I mentioned this in passing some time ago, but I joined the Cult and now have a nice 15″ Powerbook.
It’s been about three months, and I have to say: I don’t really miss windows much (see below though).
The screen is bright and clean, and I really like the “pretty” factor– didn’t think I would, but it really does cheer things up. The widescreen display also means that there’s a completely full size keyboard with room to rest your hands, so typing while mobile is excellent.
The applications are in general at least as good; word and excel are there for the mac, I use Thunderbird for email and Firefox for web stuff. For instant messaging, iChat isn’t horrible, but I use Adium, which is nice and cross-server capable. And configurable.
Which leads me to probably my biggest beef with the Mac experience: configuration. If Apple thought it was a good idea to be flexible, it’s super configurable, and awesome. If not… “These are our defaults. We put a lot of thought into them, and we like them. Think of them as mandatory”.
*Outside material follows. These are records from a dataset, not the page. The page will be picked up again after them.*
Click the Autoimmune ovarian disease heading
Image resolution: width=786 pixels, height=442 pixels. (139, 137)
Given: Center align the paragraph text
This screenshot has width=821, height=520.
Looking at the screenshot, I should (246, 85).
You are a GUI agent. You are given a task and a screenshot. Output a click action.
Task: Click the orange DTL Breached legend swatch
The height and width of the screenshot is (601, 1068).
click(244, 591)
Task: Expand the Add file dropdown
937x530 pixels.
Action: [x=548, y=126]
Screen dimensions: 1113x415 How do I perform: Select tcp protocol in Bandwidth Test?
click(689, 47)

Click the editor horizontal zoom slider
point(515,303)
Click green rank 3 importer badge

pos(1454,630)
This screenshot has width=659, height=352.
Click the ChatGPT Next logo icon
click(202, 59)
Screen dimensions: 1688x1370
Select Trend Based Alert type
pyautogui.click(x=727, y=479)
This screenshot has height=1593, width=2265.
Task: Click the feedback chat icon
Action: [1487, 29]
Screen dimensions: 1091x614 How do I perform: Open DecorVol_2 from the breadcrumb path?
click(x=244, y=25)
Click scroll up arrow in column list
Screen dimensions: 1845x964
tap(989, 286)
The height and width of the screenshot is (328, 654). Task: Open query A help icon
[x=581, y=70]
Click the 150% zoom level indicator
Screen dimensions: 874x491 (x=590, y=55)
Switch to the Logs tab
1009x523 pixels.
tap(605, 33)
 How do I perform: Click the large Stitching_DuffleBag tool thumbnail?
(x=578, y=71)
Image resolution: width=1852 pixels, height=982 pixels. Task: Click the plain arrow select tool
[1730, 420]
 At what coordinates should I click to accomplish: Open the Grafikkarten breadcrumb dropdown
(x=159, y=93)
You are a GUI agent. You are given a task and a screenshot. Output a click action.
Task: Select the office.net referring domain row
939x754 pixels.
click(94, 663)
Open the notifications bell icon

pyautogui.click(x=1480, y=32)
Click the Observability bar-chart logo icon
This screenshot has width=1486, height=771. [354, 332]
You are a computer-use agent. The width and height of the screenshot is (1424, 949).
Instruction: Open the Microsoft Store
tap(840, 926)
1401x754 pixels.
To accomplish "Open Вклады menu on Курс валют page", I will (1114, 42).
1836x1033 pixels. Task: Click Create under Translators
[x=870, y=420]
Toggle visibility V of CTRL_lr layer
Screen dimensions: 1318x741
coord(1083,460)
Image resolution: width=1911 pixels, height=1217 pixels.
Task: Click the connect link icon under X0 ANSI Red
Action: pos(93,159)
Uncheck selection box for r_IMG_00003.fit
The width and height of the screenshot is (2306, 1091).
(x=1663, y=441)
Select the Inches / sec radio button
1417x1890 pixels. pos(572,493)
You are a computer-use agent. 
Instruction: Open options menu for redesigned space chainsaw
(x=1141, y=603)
Which includes the freaking mouse button. Sure, I can (and usually do) have an external logitech 5 button mouse connected. Forward and Back buttons make the web browsing much better, and there’s support for those buttons in a lot of places (for example, in quicktime, the back button plays your movie clip sdrawkcab). But if you’re mobile with no mouse, you have only the one default mouse button (”We like one mouse button”). Very frustrating.
Still, as a serious platform for working, all the stuff I need for work is here. It also runs unix underneath, which means I can actually program while roving, which is a huge advantage for me (cvs support, perl w/o having to recode to support both unix AND windows, native emacs, etc).
But I do have virtual PC on here. I only use it for two things:
- visio (OmniGraffle is excellent, and can read Visio XML documents, but most of our existing docs are not xml, so I have to open and convert. And HOLY COW does visio run slow on in an emulated computer on a relatively slow cpu…
- Games. Hey, I like games. My poker client (pokerstars) runs nicely in Virtual PC, and it’s practically seemless. I play Civ 3 Conquests in that window, and Galactic Civilizations.
But I really have to say: As much as I like OS/x, and the mac, I am REALLY looking forward to the intel platforms. Partly for speed, and partly because I’m looking forward to projects like DarWINE, native windows emulation for the mac. It’s not really that I want to replace Virtual PC, or run every app, but I miss my games.
Some other things I like:
- MaxMenus Put small menus right at the very corner of your screen. one has an application menu, another is all my control panels, a third is my filesystem. Quick and easy to get to no matter what you’re doing.
- Usb Overdrive Highly recommended if you’re using a mouse with more than one button. Not everything supports 3, let alone 5 (forward and back, anyone?) If your applications don’t suppor the mouse wheel, create a per-application profile that sends some special code for mousewheel-up and mousewheel down. Or whatever. Awesome.
- The Mega Man Effect. Completely useless, totally hilarious. If you have a mac, download it, run it, then run some other application. And laugh.
- OhPhoneX and the rest of XMeeting. If you did any video conferencing under windows, this will likely fit the bill for you on your Mac. I use it regularly to Video into a meeting.
All in all, I find the experience very satisfying. Unix on my desktop with a smart, capable interface on top. I’ve got some annoyances, but fewer than with Windows, I think. And while I will never give up my Windows Game Machine, the powerbook does everything I need for work.